WORK INSTRUCTIONS: Check every line below for the word "agent" and show those that hold it.

MATERIALS PROVIDED:
★ ★ ★ ★ ★
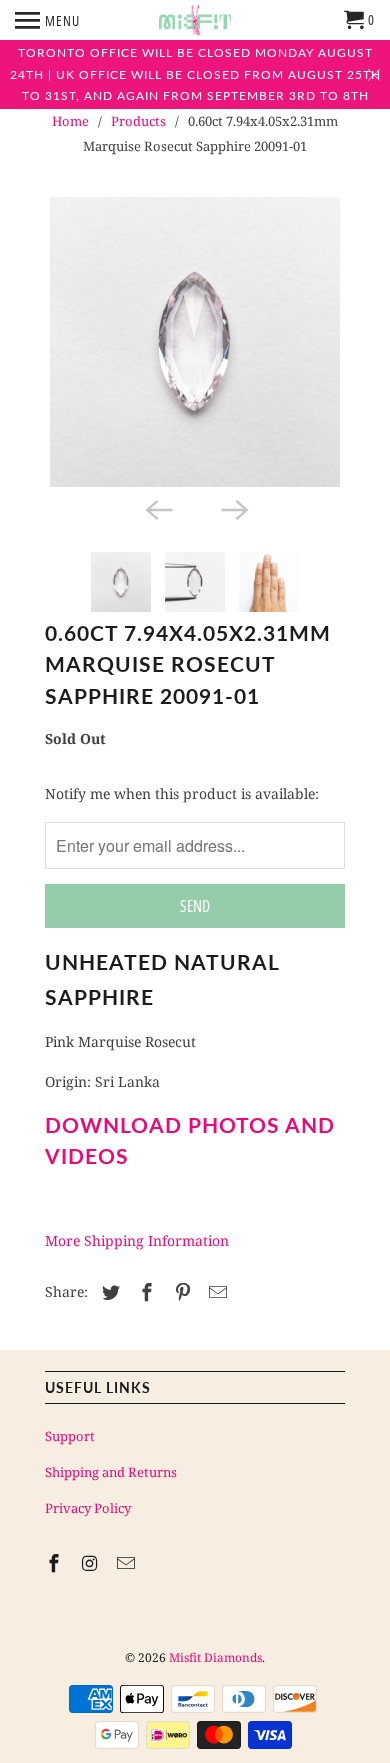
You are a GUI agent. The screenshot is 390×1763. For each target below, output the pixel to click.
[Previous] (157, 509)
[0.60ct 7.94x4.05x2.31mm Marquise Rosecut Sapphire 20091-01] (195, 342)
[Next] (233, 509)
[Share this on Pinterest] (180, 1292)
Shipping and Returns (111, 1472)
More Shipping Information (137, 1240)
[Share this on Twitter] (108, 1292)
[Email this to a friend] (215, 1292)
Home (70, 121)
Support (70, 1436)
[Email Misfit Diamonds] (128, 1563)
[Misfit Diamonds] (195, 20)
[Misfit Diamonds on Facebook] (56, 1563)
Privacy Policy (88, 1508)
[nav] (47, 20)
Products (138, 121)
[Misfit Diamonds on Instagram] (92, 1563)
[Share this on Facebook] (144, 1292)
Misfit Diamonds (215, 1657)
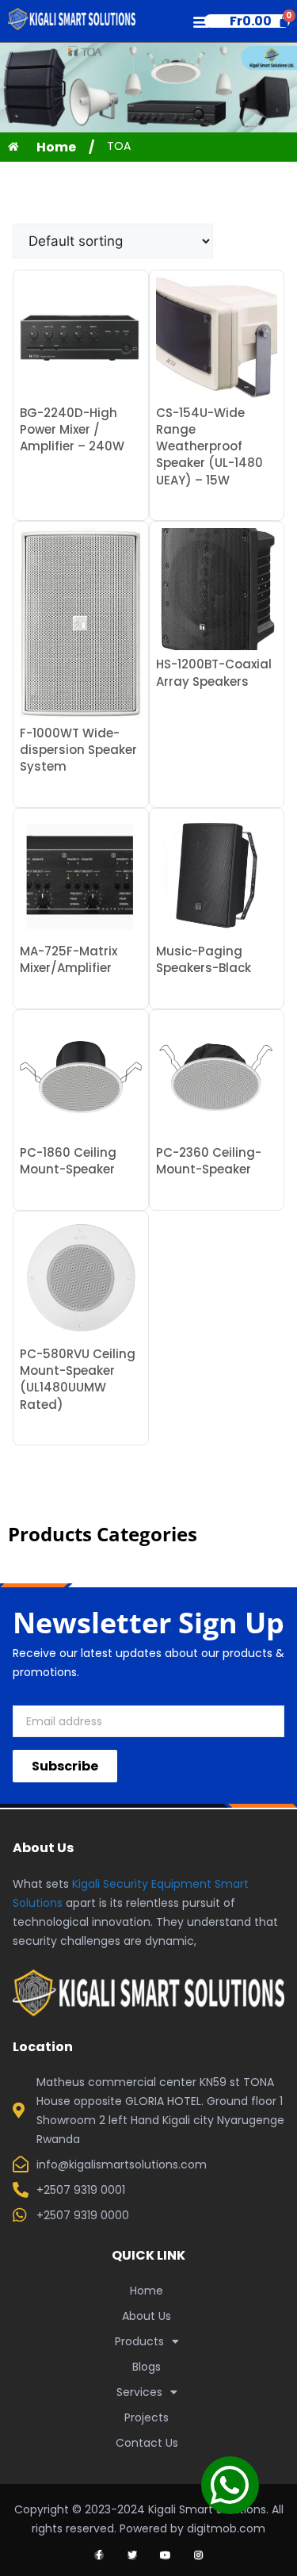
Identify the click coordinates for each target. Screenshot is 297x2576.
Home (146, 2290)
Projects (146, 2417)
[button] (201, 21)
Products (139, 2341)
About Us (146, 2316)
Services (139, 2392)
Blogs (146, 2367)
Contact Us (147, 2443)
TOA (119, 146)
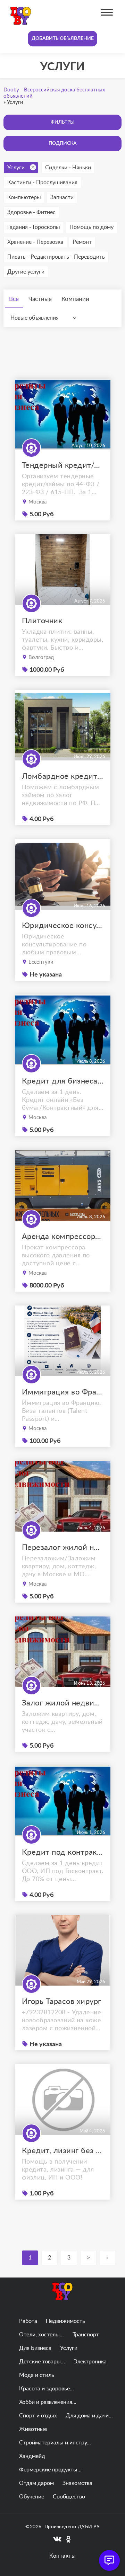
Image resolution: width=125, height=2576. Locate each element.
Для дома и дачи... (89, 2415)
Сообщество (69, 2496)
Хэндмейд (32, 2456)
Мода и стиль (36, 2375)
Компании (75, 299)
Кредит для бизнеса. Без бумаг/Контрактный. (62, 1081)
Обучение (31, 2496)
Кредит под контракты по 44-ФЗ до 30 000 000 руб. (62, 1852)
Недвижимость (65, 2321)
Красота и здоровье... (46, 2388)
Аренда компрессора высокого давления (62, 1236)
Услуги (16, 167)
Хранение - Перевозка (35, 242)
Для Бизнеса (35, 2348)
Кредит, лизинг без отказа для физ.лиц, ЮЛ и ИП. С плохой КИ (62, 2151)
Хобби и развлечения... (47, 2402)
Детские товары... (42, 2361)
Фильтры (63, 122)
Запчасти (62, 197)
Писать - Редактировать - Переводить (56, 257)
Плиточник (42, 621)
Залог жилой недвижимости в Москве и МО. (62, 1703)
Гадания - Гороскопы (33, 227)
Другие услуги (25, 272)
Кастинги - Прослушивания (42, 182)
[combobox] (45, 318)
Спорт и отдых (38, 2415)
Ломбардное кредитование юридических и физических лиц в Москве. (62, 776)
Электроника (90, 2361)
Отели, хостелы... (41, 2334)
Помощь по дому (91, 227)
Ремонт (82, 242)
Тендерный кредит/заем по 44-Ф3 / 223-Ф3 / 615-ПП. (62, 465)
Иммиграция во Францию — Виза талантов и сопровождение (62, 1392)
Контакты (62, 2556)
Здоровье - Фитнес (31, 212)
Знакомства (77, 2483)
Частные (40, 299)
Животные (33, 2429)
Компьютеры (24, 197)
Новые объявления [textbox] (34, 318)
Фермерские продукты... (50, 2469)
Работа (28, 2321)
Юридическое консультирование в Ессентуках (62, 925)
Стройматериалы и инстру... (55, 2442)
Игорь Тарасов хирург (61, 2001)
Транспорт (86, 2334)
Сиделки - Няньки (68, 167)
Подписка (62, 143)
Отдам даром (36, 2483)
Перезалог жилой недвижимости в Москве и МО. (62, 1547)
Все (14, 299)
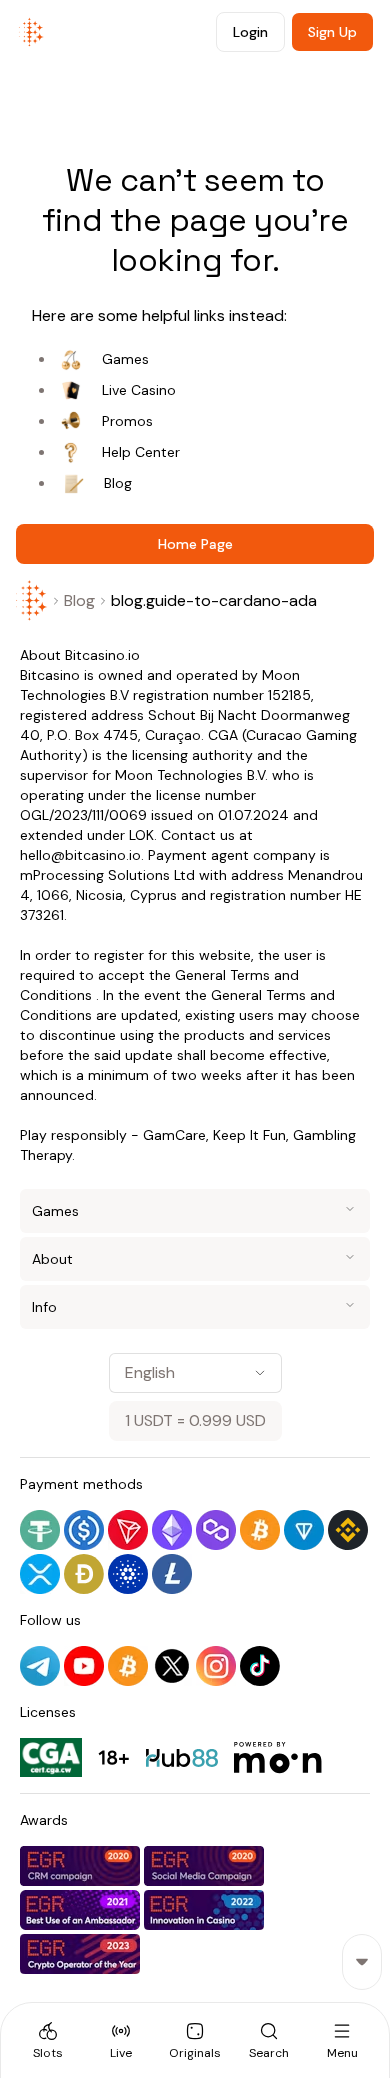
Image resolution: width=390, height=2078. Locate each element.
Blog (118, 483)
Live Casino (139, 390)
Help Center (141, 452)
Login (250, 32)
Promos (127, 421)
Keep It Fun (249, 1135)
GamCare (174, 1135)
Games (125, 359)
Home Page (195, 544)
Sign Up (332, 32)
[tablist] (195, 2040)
★ ★ ★ ★ ★
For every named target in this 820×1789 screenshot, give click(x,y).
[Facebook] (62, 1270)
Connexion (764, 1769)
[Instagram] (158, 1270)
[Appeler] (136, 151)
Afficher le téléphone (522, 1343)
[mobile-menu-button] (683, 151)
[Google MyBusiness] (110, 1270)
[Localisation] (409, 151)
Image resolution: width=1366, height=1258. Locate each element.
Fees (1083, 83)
★ ★ ★ ★ ★
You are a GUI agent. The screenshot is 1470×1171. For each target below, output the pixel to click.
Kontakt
★ ★ ★ ★ ★
ANSWER BOX:
You are a GUI agent. The screenshot is 390×1763. For each target below, output the pixel to click.
You are a GUI agent. The screenshot is 1470×1171. For each target below, output the pixel to click.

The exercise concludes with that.